A fronte di questi appuntamenti,il presidente Scarabeo ha evidenziato come questo “notevolissimo ed inspiegabile ritardo sulle fasi procedurali che portano alla realizzazione del Palazzetto dello Sport può inficiare il lavoro di pubbliche relazioni che abbiamo fatto con la Federazione, circa la concreta possibilità di ospitare una fase del campionato mondiale del 2012”, oltre naturalmente a comportare problemi ai programmi societari già pianificato, per cui l'ha definito “GRAVE”.

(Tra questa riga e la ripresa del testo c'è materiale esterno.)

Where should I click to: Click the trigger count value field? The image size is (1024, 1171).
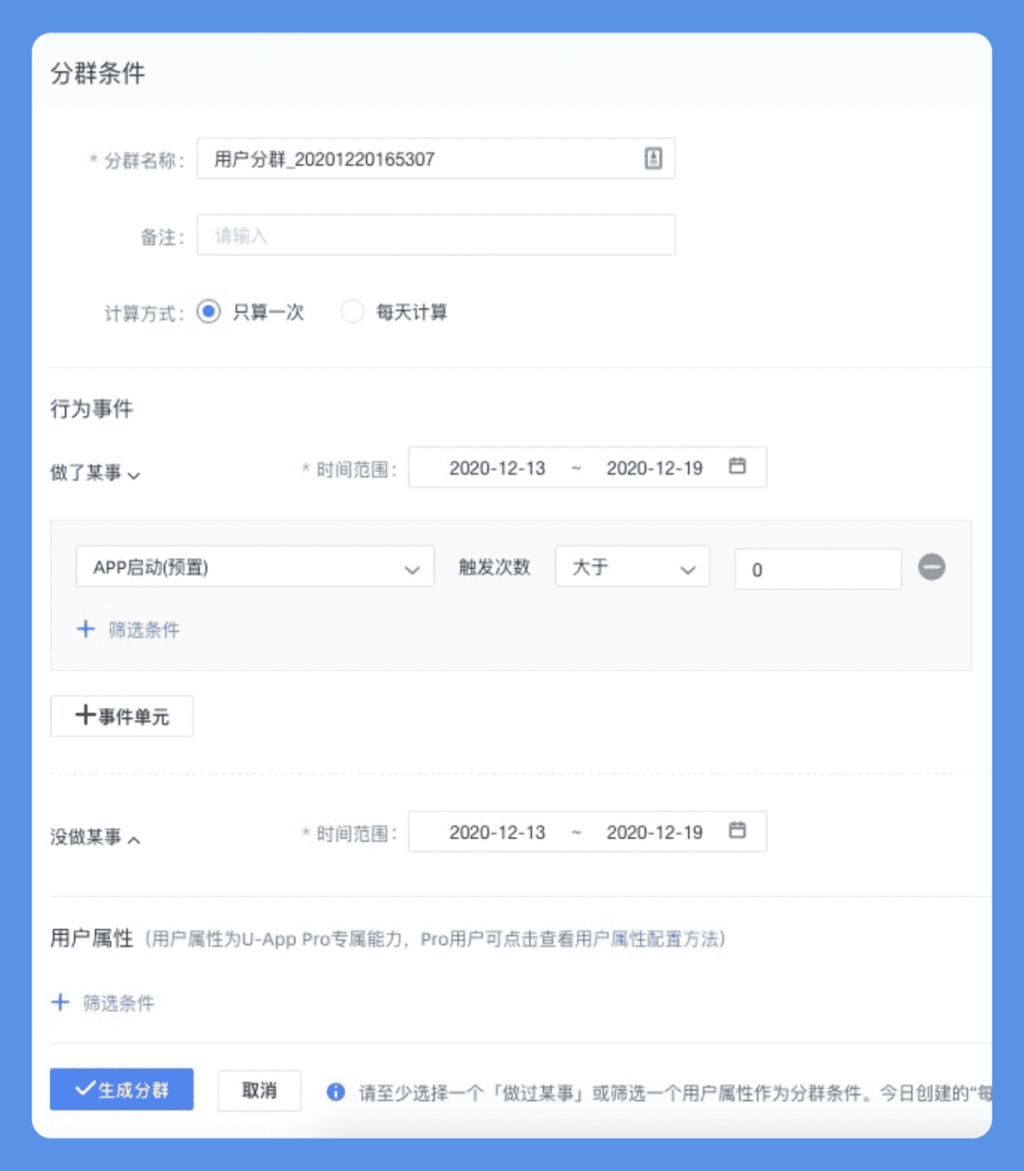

“Pertanto, ci è sembrato opportuno e naturale”, ha continuato il presidente Scarabeo, “richiedere agli Enti responsabili del rilascio di tutte le autorizzazioni un sollecito nell'ottenimento delle stesse, per poter passare velocemente alla realizzazione del Palazzetto dello Sport. Nella fattispecie, da pochi giorni la Scarabeo Calcio a 5 Venafro ha rimesso una missiva al Comune di Venafro e alla Pia Unione in cui viene esplicitamente chiesto ad ognuno dei
destinatari della missiva, di poter ricevere, entro il termine perentorio di trenta giorni dalla data della trasmissione della stessa, le necessarie autorizzazioni utili a passare alla fase realizzativa del progetto”.

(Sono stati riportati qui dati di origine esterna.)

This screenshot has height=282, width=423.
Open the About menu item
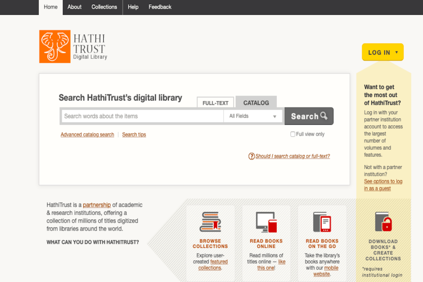pos(74,7)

Questo termine perentorio perché, come ha spiegato il presidente Scarabeo, “Anche se con un certo ritardo, siamo ancora in tempo per poter realizzare il Palazzetto dello Sport nei tempi utili a portare una fase del campionato mondiale di calcio a 5 qui a Venafro, e con il cuore ci auguriamo che tale sollecito e questa conferenza stampa possano servire ad accelerare i tempi, e poter iniziare i lavori già prima della fine dell'estate”.
Non poteva, nel finale della conferenza stampa, non mancare un appello alla sensibilità degli amministratori che hanno la responsabilità della gestione dell'interesse pubblico: "Venafro, la provincia di Isernia e il Molise intero meritano di poter essere vetrina di una manifestazione di così alto spessore sportivo, per cui ci appelliamo alla sensibilità di chi ha il potere, e il dovere, di prendere le decisioni, di prenderle celermente, per poter far si che questo merito non diventi 'demerito' di chi in questo momento ha la responsabilità di gestire l'interesse pubblico”.
E se questo nuovo sollecito non sarà utile ad avere nei tempi richiesti la possibilità di iniziare i lavori, il presidente Scarabeo è stato lapidario: “Oltre tale termine, seppur nel rammarico di non realizzare tale impianto sportivo nella nostra città, la Scarabeo Calcio a 5 Venafro si considererà libera di poter contattare altri Enti territoriali, che hanno già espresso la disponibilità a partecipare fattivamente e concretamente al progetto”.
Perché è raro che un privato vada a realizzare un impianto sportivo di queste caratteristiche strutturali e poi farne oggetto di donazione all’amministrazione di riferimento. E i Comuni di Pozzilli e Sesto Campano non certo si faranno scappare questa grossa e ghiotta occasione, che a Venafro finora, inspiegabilmente, sembra che non venga valutata tale.